Shop OBEX P1 Docs P2 Docs Learn Events
My reality check :( — Parallax Forums

My reality check :(

RaymanRayman Posts: 14,826
edited 2009-04-18 11:49 in Propeller 1
I was hoping that my "Propeller System Module" (name subject to change) would be able to show full screen (320x240) video from the SD card...

But sadly, I've just found that it takes about a second just to show a single 320x240x24bit image...

It appears that the SD card is the bottleneck.· I've found a thread where Rokicki gives his read speed at between "271 to 430 KBytes/sec".· The filesize of a fullscreen, 24-bit bitmap is 226 kB.·

So, full-screen uncompressed video doesn't appear possible...

Even if I drop the bits/pixel it won't be anywhere near video speed.
1905 x 1536 - 712K

Comments

  • MagIO2MagIO2 Posts: 2,243
    edited 2009-04-17 18:25
    Does the SD card driver already use the SD mode?
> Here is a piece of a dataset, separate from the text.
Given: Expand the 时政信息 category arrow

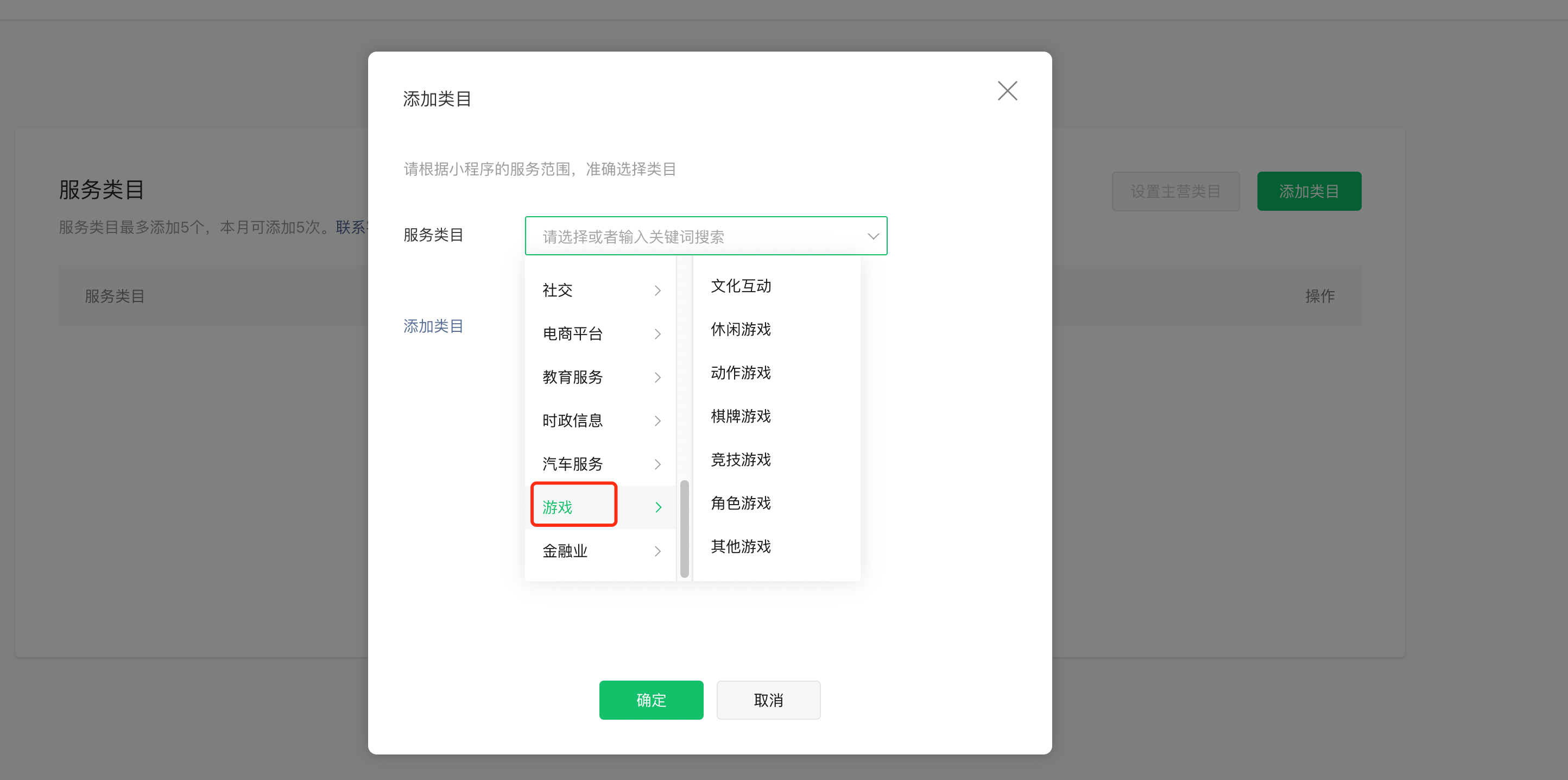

There you have 4 data lines and you can transfere 4x 271 to 430 KBytes/sec. But I'd guess that then HUB RAM access will be the bottleneck.
  • parskoparsko Posts: 501
    edited 2009-04-17 18:48
    Rayman,

    Within Tom's SD code, there is a timeout that one could lower to around 5-10msec. His driver will wait for the SD card to say okay. If it gets hung, it can wait up to a second (if I recall). If you turn this wait time down, it will simply bail on the read. Then you could restart the read at the next block (512bytes). Downside is you might miss some data here and there. Not sure how that would affect you, or the person watching.

    The other option is to use more SD cards with another data bus. You could be clever and distribute the data between the two. Though, I'm not sure how easy this would be without you writing the driver to the write the data to the SD's.

    The timeout is in the "checktime" part of his routine, in this line "cmp duration,clockfreq wc". (the clockfreq is the variable he checks against)

    -Parsko

    EDIT - I assume you are using the "sdspiqasm" routine. That is what I am referencing.
  • rokickirokicki Posts: 1,000
    edited 2009-04-17 19:09
    It is possible to speed things up somewhat, at an expansion in code size. There are a lot of possibilities:

    1. Use multiblock reads and much larger buffers

    2. Eliminate all spin overhead (use "DMA" type transfers)

    3. Unroll the read loop to do 32 bits at a time, one instruction per bit (or is it two instructions per
    bit? it's been a long time since I did it)

    4. Go to the four-bit mode (if you can get adequate documentation and if your use/distribution doesn't
    conflict with any licensing rules)

    5. Use multiple cards in parallel

    Probably (2) above is the easiest and will give you some reasonable
    improvement; (5) is also pretty easy, as is (3). Then, (1) is not too bad,
    and finally (4) if you are desparate.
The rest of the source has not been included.